## [Entries shown]

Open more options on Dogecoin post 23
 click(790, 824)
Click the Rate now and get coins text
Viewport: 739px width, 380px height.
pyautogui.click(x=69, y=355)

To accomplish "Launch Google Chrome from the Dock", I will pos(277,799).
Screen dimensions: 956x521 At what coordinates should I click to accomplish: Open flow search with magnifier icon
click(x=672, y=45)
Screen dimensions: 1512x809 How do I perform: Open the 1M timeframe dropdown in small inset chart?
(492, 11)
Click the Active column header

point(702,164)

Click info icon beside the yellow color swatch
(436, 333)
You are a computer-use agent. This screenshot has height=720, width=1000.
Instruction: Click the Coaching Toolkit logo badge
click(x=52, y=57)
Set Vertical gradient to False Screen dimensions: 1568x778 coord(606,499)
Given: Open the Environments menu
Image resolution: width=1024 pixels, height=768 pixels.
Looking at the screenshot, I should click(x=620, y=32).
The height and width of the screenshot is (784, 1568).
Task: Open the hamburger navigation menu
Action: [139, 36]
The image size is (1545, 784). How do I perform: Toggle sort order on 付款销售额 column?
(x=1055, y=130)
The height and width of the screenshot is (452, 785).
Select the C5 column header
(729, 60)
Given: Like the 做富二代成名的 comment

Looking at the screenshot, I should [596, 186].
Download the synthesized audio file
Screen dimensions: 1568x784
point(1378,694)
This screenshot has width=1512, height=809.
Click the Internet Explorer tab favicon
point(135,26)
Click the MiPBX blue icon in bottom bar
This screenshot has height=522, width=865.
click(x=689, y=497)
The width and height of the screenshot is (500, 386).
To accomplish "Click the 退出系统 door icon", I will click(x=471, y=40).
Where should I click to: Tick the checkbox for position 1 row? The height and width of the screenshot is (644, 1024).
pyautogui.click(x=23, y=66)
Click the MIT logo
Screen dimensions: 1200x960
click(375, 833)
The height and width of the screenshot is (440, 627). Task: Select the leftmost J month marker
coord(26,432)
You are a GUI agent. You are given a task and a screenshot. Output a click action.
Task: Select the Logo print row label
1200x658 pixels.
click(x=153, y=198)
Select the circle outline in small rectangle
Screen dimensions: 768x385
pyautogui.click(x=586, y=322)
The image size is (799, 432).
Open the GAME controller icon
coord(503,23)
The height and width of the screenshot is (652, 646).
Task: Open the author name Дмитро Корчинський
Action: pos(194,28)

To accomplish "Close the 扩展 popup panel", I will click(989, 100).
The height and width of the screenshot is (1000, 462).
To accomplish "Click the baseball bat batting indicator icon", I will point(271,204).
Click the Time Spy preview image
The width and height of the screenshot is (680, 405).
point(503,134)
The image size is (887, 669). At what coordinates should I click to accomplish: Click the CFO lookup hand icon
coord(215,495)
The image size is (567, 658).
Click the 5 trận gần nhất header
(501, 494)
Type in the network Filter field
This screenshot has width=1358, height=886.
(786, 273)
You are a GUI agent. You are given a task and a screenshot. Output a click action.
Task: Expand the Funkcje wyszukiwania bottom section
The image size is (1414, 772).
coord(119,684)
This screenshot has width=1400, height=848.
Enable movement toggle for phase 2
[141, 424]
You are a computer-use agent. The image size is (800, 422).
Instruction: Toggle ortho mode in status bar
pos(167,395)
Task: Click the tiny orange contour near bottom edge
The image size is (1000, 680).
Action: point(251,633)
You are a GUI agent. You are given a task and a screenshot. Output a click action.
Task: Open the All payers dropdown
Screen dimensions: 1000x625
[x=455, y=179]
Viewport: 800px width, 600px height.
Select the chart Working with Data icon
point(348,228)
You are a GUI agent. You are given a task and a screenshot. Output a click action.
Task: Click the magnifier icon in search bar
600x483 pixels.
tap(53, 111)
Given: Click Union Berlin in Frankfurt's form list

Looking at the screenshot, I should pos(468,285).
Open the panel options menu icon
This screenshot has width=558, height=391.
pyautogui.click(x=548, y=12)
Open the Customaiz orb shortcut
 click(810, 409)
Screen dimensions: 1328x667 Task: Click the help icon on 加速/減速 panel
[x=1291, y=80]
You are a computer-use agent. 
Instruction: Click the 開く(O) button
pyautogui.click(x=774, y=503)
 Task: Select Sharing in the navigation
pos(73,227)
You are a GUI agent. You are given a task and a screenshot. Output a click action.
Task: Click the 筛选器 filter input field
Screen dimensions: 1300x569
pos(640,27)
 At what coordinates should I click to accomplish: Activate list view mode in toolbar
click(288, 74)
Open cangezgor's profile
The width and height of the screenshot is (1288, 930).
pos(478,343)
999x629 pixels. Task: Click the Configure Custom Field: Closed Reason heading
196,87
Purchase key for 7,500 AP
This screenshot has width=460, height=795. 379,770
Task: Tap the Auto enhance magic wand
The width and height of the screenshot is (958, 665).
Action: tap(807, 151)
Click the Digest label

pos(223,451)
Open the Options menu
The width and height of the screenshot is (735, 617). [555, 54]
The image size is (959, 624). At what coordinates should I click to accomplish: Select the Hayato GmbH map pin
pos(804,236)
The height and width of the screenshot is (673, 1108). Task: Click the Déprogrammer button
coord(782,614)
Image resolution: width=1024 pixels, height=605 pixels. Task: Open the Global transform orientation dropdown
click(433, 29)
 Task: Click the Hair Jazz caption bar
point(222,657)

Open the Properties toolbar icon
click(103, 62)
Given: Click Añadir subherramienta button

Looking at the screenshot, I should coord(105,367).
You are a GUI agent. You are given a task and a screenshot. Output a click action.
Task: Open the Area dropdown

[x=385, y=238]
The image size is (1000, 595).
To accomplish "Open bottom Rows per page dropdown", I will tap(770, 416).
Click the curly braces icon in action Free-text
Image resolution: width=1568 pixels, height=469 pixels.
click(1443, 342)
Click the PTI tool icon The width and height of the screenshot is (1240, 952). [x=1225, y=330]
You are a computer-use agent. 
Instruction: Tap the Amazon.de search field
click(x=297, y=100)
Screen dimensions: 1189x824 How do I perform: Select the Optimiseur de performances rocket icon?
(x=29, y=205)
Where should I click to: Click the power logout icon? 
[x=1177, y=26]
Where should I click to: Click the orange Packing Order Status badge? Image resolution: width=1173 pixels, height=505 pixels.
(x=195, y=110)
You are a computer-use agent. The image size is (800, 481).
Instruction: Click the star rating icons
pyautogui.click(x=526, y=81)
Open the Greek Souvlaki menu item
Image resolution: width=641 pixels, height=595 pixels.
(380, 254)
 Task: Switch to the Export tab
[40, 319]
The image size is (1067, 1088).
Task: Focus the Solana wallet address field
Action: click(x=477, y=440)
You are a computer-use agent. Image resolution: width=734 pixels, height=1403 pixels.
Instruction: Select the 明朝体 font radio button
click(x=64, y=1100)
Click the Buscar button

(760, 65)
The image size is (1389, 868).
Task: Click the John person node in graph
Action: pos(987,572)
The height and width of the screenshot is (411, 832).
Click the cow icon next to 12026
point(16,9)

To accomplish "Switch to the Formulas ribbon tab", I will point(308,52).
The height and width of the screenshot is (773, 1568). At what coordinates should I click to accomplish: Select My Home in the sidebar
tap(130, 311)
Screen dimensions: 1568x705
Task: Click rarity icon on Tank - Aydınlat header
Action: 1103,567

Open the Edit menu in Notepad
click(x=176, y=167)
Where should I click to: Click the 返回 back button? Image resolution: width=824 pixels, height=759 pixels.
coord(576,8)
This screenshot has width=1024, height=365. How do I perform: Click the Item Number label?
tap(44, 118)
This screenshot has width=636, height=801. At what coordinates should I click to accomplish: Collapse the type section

## [Task]
Send back each record exactly as it stands.

## [Exercise solution]
Open more options on Dogecoin post 23
 click(790, 824)
Click the Rate now and get coins text
Viewport: 739px width, 380px height.
pyautogui.click(x=69, y=355)

To accomplish "Launch Google Chrome from the Dock", I will pos(277,799).
Screen dimensions: 956x521 At what coordinates should I click to accomplish: Open flow search with magnifier icon
click(x=672, y=45)
Screen dimensions: 1512x809 How do I perform: Open the 1M timeframe dropdown in small inset chart?
(492, 11)
Click the Active column header

point(702,164)

Click info icon beside the yellow color swatch
(436, 333)
You are a computer-use agent. This screenshot has height=720, width=1000.
Instruction: Click the Coaching Toolkit logo badge
click(x=52, y=57)
Set Vertical gradient to False Screen dimensions: 1568x778 coord(606,499)
Given: Open the Environments menu
Image resolution: width=1024 pixels, height=768 pixels.
Looking at the screenshot, I should click(x=620, y=32).
The height and width of the screenshot is (784, 1568).
Task: Open the hamburger navigation menu
Action: [139, 36]
The image size is (1545, 784). How do I perform: Toggle sort order on 付款销售额 column?
(x=1055, y=130)
The height and width of the screenshot is (452, 785).
Select the C5 column header
(729, 60)
Given: Like the 做富二代成名的 comment

Looking at the screenshot, I should [596, 186].
Download the synthesized audio file
Screen dimensions: 1568x784
point(1378,694)
This screenshot has width=1512, height=809.
Click the Internet Explorer tab favicon
point(135,26)
Click the MiPBX blue icon in bottom bar
This screenshot has height=522, width=865.
click(x=689, y=497)
The width and height of the screenshot is (500, 386).
To accomplish "Click the 退出系统 door icon", I will click(x=471, y=40).
Where should I click to: Tick the checkbox for position 1 row? The height and width of the screenshot is (644, 1024).
pyautogui.click(x=23, y=66)
Click the MIT logo
Screen dimensions: 1200x960
click(375, 833)
The height and width of the screenshot is (440, 627). Task: Select the leftmost J month marker
coord(26,432)
You are a GUI agent. You are given a task and a screenshot. Output a click action.
Task: Select the Logo print row label
1200x658 pixels.
click(x=153, y=198)
Select the circle outline in small rectangle
Screen dimensions: 768x385
pyautogui.click(x=586, y=322)
The image size is (799, 432).
Open the GAME controller icon
coord(503,23)
The height and width of the screenshot is (652, 646).
Task: Open the author name Дмитро Корчинський
Action: pos(194,28)

To accomplish "Close the 扩展 popup panel", I will click(989, 100).
The height and width of the screenshot is (1000, 462).
To accomplish "Click the baseball bat batting indicator icon", I will point(271,204).
Click the Time Spy preview image
The width and height of the screenshot is (680, 405).
point(503,134)
The image size is (887, 669). At what coordinates should I click to accomplish: Click the CFO lookup hand icon
coord(215,495)
The image size is (567, 658).
Click the 5 trận gần nhất header
(501, 494)
Type in the network Filter field
This screenshot has width=1358, height=886.
(786, 273)
You are a GUI agent. You are given a task and a screenshot. Output a click action.
Task: Expand the Funkcje wyszukiwania bottom section
The image size is (1414, 772).
coord(119,684)
This screenshot has width=1400, height=848.
Enable movement toggle for phase 2
[141, 424]
You are a computer-use agent. The image size is (800, 422).
Instruction: Toggle ortho mode in status bar
pos(167,395)
Task: Click the tiny orange contour near bottom edge
The image size is (1000, 680).
Action: point(251,633)
You are a GUI agent. You are given a task and a screenshot. Output a click action.
Task: Open the All payers dropdown
Screen dimensions: 1000x625
[x=455, y=179]
Viewport: 800px width, 600px height.
Select the chart Working with Data icon
point(348,228)
You are a GUI agent. You are given a task and a screenshot. Output a click action.
Task: Click the magnifier icon in search bar
600x483 pixels.
tap(53, 111)
Given: Click Union Berlin in Frankfurt's form list

Looking at the screenshot, I should pos(468,285).
Open the panel options menu icon
This screenshot has width=558, height=391.
pyautogui.click(x=548, y=12)
Open the Customaiz orb shortcut
 click(810, 409)
Screen dimensions: 1328x667 Task: Click the help icon on 加速/減速 panel
[x=1291, y=80]
You are a computer-use agent. 
Instruction: Click the 開く(O) button
pyautogui.click(x=774, y=503)
 Task: Select Sharing in the navigation
pos(73,227)
You are a GUI agent. You are given a task and a screenshot. Output a click action.
Task: Click the 筛选器 filter input field
Screen dimensions: 1300x569
pos(640,27)
 At what coordinates should I click to accomplish: Activate list view mode in toolbar
click(288, 74)
Open cangezgor's profile
The width and height of the screenshot is (1288, 930).
pos(478,343)
999x629 pixels. Task: Click the Configure Custom Field: Closed Reason heading
196,87
Purchase key for 7,500 AP
This screenshot has width=460, height=795. 379,770
Task: Tap the Auto enhance magic wand
The width and height of the screenshot is (958, 665).
Action: tap(807, 151)
Click the Digest label

pos(223,451)
Open the Options menu
The width and height of the screenshot is (735, 617). [555, 54]
The image size is (959, 624). At what coordinates should I click to accomplish: Select the Hayato GmbH map pin
pos(804,236)
The height and width of the screenshot is (673, 1108). Task: Click the Déprogrammer button
coord(782,614)
Image resolution: width=1024 pixels, height=605 pixels. Task: Open the Global transform orientation dropdown
click(433, 29)
 Task: Click the Hair Jazz caption bar
point(222,657)

Open the Properties toolbar icon
click(103, 62)
Given: Click Añadir subherramienta button

Looking at the screenshot, I should coord(105,367).
You are a GUI agent. You are given a task and a screenshot. Output a click action.
Task: Open the Area dropdown

[x=385, y=238]
The image size is (1000, 595).
To accomplish "Open bottom Rows per page dropdown", I will tap(770, 416).
Click the curly braces icon in action Free-text
Image resolution: width=1568 pixels, height=469 pixels.
click(1443, 342)
Click the PTI tool icon The width and height of the screenshot is (1240, 952). [x=1225, y=330]
You are a computer-use agent. 
Instruction: Tap the Amazon.de search field
click(x=297, y=100)
Screen dimensions: 1189x824 How do I perform: Select the Optimiseur de performances rocket icon?
(x=29, y=205)
Where should I click to: Click the power logout icon? 
[x=1177, y=26]
Where should I click to: Click the orange Packing Order Status badge? Image resolution: width=1173 pixels, height=505 pixels.
(x=195, y=110)
You are a computer-use agent. The image size is (800, 481).
Instruction: Click the star rating icons
pyautogui.click(x=526, y=81)
Open the Greek Souvlaki menu item
Image resolution: width=641 pixels, height=595 pixels.
(380, 254)
 Task: Switch to the Export tab
[40, 319]
The image size is (1067, 1088).
Task: Focus the Solana wallet address field
Action: click(x=477, y=440)
You are a computer-use agent. Image resolution: width=734 pixels, height=1403 pixels.
Instruction: Select the 明朝体 font radio button
click(x=64, y=1100)
Click the Buscar button

(760, 65)
The image size is (1389, 868).
Task: Click the John person node in graph
Action: pos(987,572)
The height and width of the screenshot is (411, 832).
Click the cow icon next to 12026
point(16,9)

To accomplish "Switch to the Formulas ribbon tab", I will point(308,52).
The height and width of the screenshot is (773, 1568). At what coordinates should I click to accomplish: Select My Home in the sidebar
tap(130, 311)
Screen dimensions: 1568x705
Task: Click rarity icon on Tank - Aydınlat header
Action: 1103,567

Open the Edit menu in Notepad
click(x=176, y=167)
Where should I click to: Click the 返回 back button? Image resolution: width=824 pixels, height=759 pixels.
coord(576,8)
This screenshot has width=1024, height=365. How do I perform: Click the Item Number label?
tap(44, 118)
This screenshot has width=636, height=801. At what coordinates should I click to accomplish: Collapse the type section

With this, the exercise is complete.